[英]Reformat categorical data in R
I have a categorical dataset that I am trying to summarize that has inherent differences in the nature of questions that were asked. 我正在尝试归类一个分类数据集,该数据集在所问问题的性质方面具有内在差异。 The data below represent a questionnaire that had standard close-ended questions, but also questions where one could choose multiple answers from a list.
下面的数据代表了一个问卷调查表,其中包含标准的封闭式问题,也包含可以从列表中选择多个答案的问题。 "village" and "income" represent close-ended questions.
“村庄”和“收入”代表了封闭的问题。 "responsible.1"...etc... represent a list where the respondent either said yes or no to each.

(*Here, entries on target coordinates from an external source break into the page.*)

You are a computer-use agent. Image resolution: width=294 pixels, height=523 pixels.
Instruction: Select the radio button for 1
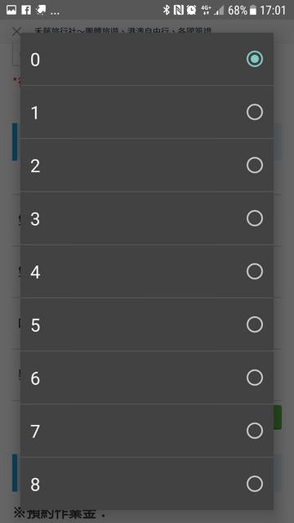point(255,112)
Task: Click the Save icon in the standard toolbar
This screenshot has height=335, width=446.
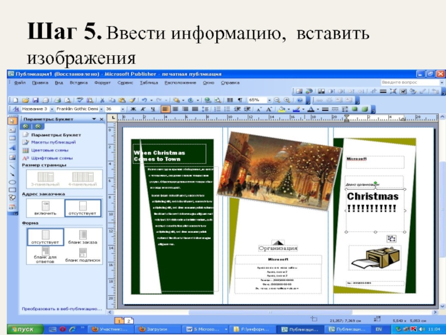Action: pos(35,99)
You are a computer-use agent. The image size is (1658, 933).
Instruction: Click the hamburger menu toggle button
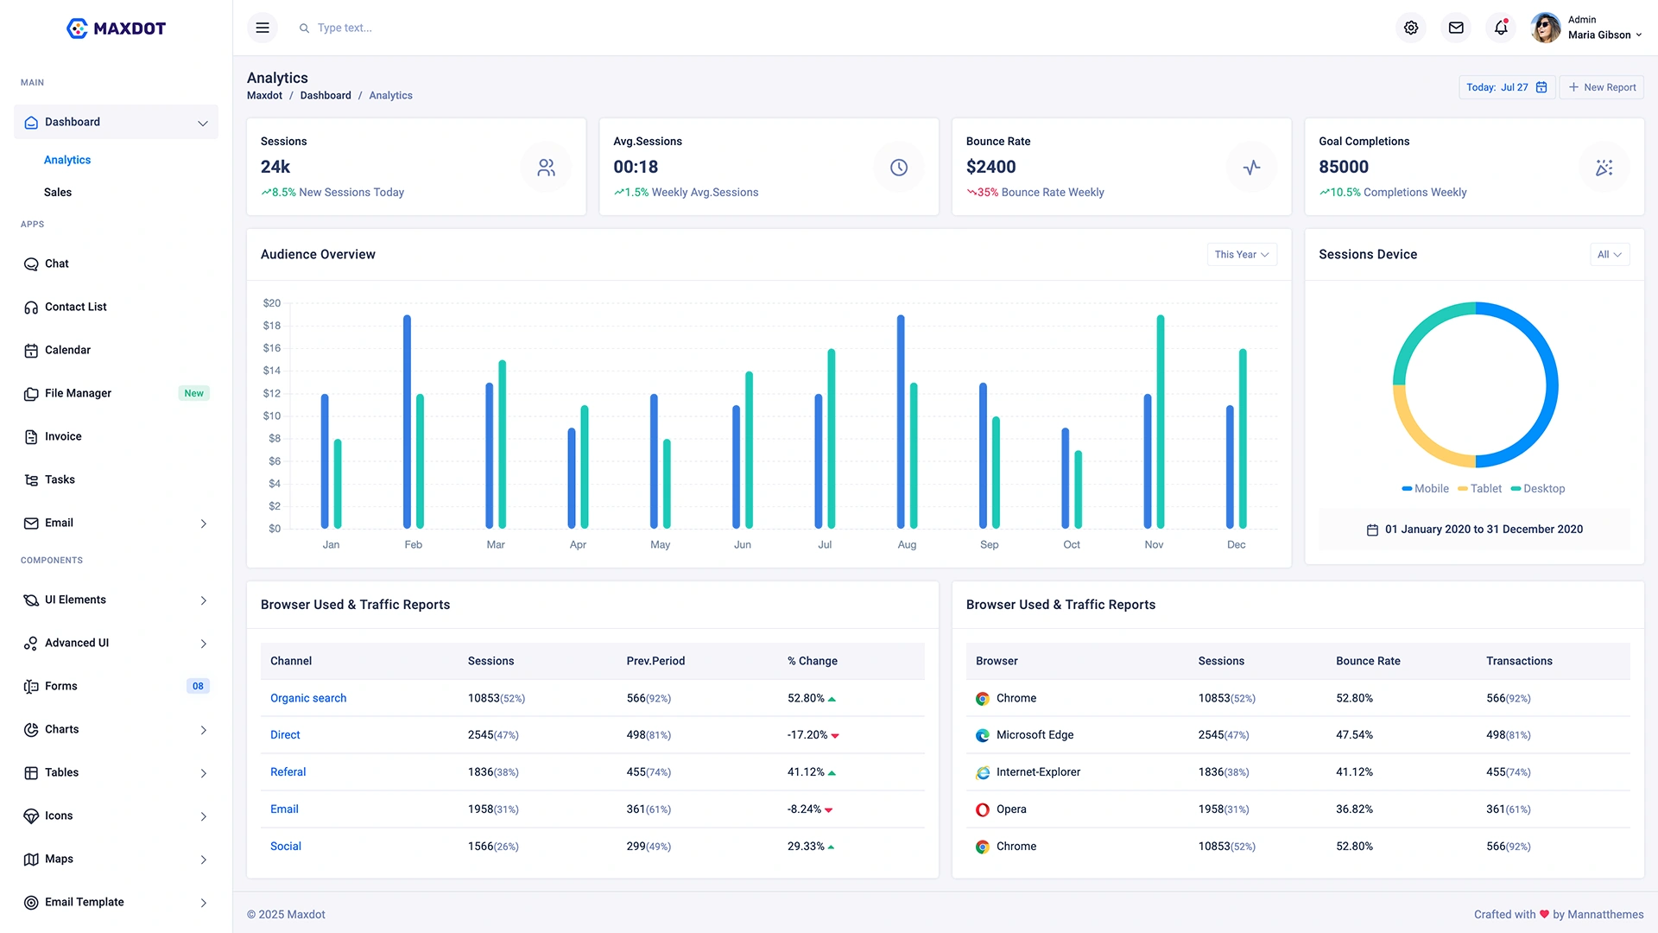click(x=262, y=28)
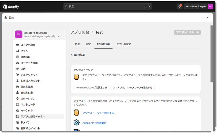Open the Admin APIの使用開始 link
The width and height of the screenshot is (217, 133).
coord(94,123)
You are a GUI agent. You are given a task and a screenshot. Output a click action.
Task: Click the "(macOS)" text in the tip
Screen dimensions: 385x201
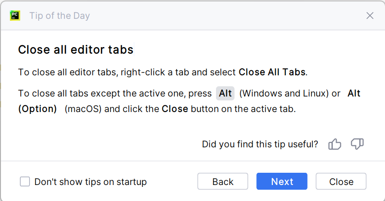click(83, 109)
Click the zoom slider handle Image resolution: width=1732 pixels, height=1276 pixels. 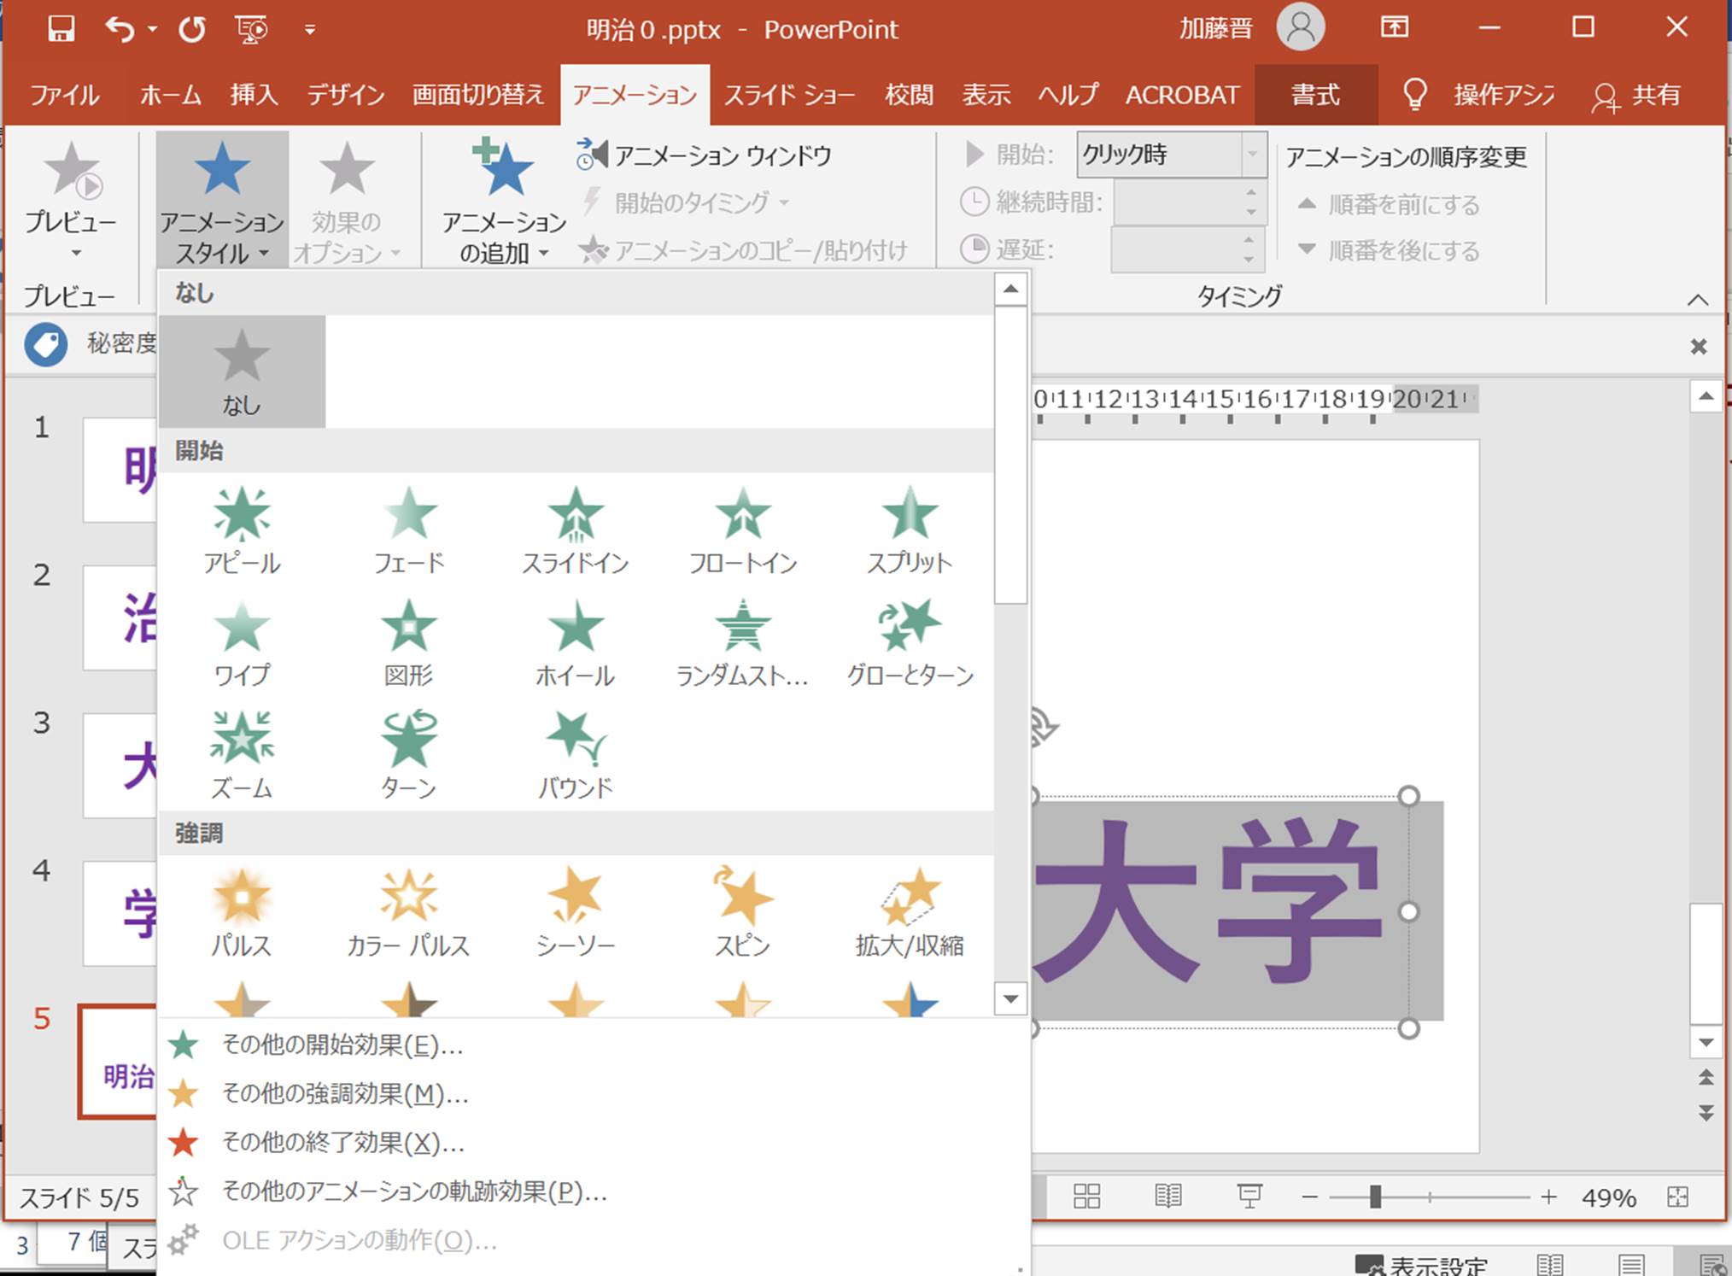[1375, 1197]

“ responsible.1”等表示被访者对每个人说是或否的列表。
VILLAGE INCOME responsible.1 responsible.2 responsible.3 responsible.4 responsible.5
j both DLNR NA DEQ NA Public
k regular.income DLNR NA NA NA NA
k regular.income DLNR CRM DEQ Mayor NA
l both DLNR NA NA Mayor NA
j both DLNR CRM NA Mayor NA
m regular.income DLNR NA NA NA Public
What I want is a 3-way table output with "village" and the suite of of "responsible" responsible variables wrapped up into a ftable
. 我想要的是一个三向表输出,其中带有“ village”和一组“负责”的负责任变量,这些变量包装在一个
ftable
。 This way, I could use the table with numerous R packages for graphs and analyses. 这样,我可以将带有多个R包的表用于图形和分析。
RESPONSIBLE
VILLAGE INCOME responsible.1 responsible.2 responsible.3 responsible.4 responsible.5
j both 2 1 1 1 1
k regular income 2 1 1 1 0
l both 1 0 0 1 0
m regular income 1 0 0 0 1
as.data.frame(table(village, responsible.1)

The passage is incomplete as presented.